# Homework Help: Differentiating thermodynamic coefficients

1. Jan 26, 2014

### Nikitin

1. The problem statement, all variables and given/known data
In oppgave 1 a) I am supposed to show that the given equality is true (namely that the isoterm compressibility coefficient partial-differentiated with regards to temperature = isobar coefficient differentiated with regards to pressure multiplied by minus one).

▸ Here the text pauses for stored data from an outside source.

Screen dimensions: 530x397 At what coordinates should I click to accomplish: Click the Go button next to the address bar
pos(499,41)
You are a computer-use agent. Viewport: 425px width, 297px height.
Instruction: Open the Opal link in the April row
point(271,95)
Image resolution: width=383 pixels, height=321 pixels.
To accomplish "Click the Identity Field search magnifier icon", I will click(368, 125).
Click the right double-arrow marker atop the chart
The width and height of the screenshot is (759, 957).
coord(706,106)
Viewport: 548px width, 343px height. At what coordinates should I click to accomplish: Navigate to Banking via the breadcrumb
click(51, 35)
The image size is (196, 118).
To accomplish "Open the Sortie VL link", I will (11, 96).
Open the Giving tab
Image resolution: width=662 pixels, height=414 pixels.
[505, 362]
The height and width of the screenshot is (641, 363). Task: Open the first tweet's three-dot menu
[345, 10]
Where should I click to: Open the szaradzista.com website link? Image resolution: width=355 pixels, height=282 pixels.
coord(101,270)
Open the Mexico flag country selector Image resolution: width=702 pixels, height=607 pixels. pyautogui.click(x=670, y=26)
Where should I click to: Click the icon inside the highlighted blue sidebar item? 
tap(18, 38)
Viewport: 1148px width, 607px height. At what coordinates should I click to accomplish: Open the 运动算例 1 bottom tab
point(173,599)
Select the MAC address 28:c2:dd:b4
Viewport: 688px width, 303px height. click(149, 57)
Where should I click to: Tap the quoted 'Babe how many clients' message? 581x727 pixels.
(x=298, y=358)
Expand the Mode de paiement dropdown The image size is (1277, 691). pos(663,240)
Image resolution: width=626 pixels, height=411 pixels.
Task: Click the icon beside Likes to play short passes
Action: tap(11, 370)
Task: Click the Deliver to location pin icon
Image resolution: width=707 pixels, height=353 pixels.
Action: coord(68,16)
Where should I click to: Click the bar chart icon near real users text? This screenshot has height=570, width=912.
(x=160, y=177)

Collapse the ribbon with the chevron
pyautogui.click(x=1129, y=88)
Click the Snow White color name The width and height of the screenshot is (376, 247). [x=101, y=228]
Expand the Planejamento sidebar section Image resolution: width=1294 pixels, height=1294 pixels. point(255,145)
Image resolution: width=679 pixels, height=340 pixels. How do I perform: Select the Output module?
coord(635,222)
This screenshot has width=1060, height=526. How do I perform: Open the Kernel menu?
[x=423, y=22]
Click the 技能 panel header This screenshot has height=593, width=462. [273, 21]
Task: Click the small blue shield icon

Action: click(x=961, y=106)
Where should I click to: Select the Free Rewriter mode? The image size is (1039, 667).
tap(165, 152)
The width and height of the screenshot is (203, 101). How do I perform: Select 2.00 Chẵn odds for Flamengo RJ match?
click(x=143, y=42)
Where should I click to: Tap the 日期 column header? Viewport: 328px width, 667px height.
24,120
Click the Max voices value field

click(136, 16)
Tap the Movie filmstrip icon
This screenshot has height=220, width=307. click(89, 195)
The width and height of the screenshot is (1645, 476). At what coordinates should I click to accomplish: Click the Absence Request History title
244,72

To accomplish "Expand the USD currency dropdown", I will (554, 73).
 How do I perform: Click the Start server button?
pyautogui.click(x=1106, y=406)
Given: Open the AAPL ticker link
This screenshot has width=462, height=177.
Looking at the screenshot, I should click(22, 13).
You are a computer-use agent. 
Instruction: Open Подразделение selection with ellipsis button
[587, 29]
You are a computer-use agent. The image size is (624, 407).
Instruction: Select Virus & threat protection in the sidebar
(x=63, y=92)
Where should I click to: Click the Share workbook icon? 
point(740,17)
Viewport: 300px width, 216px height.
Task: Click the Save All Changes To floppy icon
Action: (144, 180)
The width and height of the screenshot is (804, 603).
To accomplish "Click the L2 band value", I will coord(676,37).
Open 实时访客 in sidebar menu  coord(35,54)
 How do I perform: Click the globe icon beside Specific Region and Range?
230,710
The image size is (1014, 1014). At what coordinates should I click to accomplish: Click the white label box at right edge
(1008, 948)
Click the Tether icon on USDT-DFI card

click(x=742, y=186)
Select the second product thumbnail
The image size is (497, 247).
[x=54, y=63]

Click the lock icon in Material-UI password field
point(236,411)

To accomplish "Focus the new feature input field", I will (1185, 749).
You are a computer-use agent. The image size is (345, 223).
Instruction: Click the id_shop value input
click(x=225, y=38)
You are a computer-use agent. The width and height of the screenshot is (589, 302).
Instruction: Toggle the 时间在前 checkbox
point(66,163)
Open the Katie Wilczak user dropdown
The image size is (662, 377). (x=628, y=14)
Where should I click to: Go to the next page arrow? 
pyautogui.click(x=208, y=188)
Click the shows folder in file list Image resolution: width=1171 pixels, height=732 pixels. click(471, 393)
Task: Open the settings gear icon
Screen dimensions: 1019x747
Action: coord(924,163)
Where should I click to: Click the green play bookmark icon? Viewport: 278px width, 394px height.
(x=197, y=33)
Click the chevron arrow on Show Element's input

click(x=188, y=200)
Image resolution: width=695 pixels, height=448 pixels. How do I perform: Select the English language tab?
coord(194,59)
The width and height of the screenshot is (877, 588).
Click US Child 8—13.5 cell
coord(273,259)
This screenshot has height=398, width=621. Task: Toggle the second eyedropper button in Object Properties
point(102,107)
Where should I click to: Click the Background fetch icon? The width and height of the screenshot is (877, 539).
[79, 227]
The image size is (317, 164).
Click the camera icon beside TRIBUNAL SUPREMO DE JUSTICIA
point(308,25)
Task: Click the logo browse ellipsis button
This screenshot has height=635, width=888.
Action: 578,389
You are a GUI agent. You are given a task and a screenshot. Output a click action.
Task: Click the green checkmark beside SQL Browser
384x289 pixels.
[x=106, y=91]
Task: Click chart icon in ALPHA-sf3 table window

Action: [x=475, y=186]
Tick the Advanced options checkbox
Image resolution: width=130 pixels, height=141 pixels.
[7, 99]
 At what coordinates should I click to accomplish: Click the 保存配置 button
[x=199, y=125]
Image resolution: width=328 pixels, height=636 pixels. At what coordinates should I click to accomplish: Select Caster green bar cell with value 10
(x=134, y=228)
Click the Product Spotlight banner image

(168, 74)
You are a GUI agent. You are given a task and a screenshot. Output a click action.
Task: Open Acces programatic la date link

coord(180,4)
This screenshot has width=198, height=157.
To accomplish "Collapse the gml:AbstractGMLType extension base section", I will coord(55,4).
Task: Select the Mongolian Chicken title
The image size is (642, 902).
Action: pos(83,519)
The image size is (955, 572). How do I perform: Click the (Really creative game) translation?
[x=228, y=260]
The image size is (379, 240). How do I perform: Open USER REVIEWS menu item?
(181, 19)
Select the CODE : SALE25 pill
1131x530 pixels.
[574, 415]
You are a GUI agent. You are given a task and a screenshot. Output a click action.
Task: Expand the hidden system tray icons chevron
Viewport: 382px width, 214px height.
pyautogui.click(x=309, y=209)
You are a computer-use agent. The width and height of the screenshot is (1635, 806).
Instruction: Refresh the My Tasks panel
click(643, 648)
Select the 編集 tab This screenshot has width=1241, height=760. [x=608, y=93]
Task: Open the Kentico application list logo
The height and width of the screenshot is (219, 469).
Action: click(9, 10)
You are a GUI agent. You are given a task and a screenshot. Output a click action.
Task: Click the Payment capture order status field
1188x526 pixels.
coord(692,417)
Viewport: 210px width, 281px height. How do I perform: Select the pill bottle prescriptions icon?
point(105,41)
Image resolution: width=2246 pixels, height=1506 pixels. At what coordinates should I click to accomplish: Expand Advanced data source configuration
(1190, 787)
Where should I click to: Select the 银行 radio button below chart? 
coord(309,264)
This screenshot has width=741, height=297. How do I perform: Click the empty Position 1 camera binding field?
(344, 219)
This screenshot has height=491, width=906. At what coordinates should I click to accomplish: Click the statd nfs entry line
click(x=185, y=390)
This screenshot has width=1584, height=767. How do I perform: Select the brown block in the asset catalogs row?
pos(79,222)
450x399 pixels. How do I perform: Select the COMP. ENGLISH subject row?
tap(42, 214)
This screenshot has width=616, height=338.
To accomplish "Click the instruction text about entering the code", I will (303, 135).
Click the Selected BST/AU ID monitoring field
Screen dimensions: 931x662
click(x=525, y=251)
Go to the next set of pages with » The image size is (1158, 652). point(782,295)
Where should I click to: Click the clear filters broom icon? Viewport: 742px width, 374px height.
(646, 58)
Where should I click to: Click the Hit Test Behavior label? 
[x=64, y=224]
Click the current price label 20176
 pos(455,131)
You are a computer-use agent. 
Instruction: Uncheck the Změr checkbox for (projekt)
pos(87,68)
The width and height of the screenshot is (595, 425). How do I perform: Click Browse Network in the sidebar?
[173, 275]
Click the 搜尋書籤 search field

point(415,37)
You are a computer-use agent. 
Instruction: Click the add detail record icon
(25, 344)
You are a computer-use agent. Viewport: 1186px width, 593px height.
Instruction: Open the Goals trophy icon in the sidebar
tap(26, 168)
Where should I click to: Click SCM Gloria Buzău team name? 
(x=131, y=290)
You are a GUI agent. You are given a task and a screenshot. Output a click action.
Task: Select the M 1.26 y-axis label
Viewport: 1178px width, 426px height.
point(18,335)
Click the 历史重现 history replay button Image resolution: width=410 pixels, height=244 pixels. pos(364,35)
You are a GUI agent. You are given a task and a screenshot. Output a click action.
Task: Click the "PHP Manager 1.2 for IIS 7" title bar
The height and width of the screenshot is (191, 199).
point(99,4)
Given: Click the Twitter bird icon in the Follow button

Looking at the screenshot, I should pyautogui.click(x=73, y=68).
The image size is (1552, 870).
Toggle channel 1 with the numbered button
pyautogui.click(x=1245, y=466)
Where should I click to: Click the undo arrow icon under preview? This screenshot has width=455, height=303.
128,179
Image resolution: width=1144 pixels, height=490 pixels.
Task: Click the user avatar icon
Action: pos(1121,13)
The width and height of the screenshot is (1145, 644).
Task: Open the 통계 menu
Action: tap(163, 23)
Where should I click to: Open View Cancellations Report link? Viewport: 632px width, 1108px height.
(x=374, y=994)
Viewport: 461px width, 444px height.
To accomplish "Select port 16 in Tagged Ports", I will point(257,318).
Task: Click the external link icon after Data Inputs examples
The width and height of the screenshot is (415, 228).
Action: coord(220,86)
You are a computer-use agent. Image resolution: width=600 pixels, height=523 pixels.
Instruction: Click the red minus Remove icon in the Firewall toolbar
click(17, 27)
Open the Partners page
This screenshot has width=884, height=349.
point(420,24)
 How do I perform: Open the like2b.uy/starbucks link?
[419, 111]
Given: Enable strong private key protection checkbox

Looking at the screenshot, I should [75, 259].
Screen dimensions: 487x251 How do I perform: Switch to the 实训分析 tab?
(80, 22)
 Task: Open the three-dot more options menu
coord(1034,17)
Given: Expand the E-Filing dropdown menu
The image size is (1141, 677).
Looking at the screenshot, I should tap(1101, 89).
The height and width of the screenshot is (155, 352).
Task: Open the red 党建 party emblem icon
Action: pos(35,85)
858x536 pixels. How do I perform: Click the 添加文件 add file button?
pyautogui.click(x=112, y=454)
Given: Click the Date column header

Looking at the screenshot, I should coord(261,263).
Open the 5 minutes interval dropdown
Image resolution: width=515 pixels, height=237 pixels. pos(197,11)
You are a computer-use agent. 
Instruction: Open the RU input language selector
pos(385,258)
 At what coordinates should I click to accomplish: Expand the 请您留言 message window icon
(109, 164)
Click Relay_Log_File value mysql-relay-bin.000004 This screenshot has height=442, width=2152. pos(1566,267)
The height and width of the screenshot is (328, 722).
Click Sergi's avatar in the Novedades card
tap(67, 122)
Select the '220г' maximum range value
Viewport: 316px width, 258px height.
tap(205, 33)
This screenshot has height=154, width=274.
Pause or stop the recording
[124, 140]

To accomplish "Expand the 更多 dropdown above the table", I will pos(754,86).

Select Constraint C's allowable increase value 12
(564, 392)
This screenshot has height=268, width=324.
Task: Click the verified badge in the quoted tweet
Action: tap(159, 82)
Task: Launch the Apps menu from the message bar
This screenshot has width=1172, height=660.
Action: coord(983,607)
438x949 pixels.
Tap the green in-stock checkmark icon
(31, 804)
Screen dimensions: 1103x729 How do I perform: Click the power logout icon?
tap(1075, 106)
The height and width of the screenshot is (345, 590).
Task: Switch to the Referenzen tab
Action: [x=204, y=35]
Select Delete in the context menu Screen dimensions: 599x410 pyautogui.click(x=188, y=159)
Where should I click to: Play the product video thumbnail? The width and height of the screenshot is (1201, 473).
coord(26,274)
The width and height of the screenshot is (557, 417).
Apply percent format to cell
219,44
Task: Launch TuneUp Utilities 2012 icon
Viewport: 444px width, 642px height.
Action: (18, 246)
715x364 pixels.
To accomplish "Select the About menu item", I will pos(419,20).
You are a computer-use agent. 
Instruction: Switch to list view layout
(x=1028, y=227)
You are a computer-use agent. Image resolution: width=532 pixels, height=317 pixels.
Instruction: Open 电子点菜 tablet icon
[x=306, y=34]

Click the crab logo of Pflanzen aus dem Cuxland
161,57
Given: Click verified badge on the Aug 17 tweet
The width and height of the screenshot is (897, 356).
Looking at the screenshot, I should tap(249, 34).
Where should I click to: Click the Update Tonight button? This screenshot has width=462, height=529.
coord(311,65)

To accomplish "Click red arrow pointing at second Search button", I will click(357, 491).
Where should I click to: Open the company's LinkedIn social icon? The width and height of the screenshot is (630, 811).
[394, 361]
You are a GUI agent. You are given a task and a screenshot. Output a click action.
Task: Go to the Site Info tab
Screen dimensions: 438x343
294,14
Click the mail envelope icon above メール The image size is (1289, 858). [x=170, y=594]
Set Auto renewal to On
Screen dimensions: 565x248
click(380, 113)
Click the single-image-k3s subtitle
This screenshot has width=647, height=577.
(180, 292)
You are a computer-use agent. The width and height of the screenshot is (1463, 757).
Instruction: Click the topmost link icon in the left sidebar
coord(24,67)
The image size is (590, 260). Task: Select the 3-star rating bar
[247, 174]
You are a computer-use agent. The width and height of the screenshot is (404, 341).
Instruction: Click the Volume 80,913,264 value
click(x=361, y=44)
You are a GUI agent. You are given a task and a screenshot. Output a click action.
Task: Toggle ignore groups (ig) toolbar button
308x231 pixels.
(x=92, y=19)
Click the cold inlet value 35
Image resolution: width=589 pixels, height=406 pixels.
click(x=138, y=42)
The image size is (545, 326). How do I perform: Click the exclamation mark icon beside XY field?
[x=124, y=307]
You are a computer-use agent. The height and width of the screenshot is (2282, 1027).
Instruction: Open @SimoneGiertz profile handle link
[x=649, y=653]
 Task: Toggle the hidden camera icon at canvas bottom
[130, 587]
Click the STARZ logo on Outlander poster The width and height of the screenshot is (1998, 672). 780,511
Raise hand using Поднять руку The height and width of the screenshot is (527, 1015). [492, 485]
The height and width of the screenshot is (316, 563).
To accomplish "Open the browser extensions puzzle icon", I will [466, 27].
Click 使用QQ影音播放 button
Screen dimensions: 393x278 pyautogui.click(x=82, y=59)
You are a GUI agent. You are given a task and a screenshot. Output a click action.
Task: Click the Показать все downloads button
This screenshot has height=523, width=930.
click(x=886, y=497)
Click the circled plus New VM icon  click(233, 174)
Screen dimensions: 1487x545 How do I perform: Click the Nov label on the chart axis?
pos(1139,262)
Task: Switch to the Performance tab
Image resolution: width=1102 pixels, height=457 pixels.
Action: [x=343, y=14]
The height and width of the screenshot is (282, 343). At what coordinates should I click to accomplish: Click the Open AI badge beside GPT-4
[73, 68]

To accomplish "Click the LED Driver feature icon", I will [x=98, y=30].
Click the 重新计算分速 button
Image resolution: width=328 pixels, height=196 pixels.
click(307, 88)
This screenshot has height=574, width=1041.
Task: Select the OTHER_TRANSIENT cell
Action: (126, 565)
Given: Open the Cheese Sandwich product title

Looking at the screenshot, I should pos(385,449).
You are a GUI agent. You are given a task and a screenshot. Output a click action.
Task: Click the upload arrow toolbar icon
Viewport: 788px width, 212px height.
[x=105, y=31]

http://web.phys.ntnu.no/~stovneng/TFY4165_2014/oving2.pdf

3. The attempt at a solution

I can naturally see that the way to attack this problem is to simply carry out the differentiations, but how does it make sense to partially differentiate $\alpha_V$ with regards to $p$ when $\alpha_V$ assumes constant pressure? And besides, $\alpha_V$ measures the change of relative volume as a function of $T$, yet constant temperature is assumed for $\frac{\partial \alpha_V}{\partial p}$? It's a similar problem with the differentiating the isoterm coefficient with regards to temperature while keeping pressure constant..

Last edited: Jan 26, 2014
2. Jan 26, 2014

### BvU

Not strong in Norwegian. alpha_v may be defined at constant pressure, that doesn't mean its value is independent of the pressure!

3. Jan 26, 2014

### Nikitin

Okay, but alpha_v is the change of relative volume with regards to temperature, yet $\frac{\partial \alpha_V}{\partial p}$ assumes constant temperature? How does it make sense to calculate how $\alpha_V$ (which is a measure of how the volume varies with regards to temperature) varies while the temperature is constant?

4. Jan 26, 2014

### voko

$\alpha_V$ is a function of both temperature and pressure. Unfortunately, many, if not most, texts on thermodynamics do a very bad job at explaining functional dependencies among all the things they operate with. The unconventional notation $\left({\partial X \over \partial Y}\right)_{Z}$ is my personal anti-favorite, because in my experience very few students understand what it really signifies. Just for the record, it means that $X$ is considered to be a function of $Y$ and $Z$, and is differentiated with respect to $Y$. The usually added bit that $Z$ is held constant is redundant because that follows from the definition of partial differentiation. I suspect it is not only redundant, but is severely confusing, because the obvious redundancy makes the inexperienced reader wonder what really is going on.

5. Jan 26, 2014

### Staff: Mentor

Please write down your defining equations for αV and κT. Once you get a look at these, you will see immediately how to prove what you are trying to prove.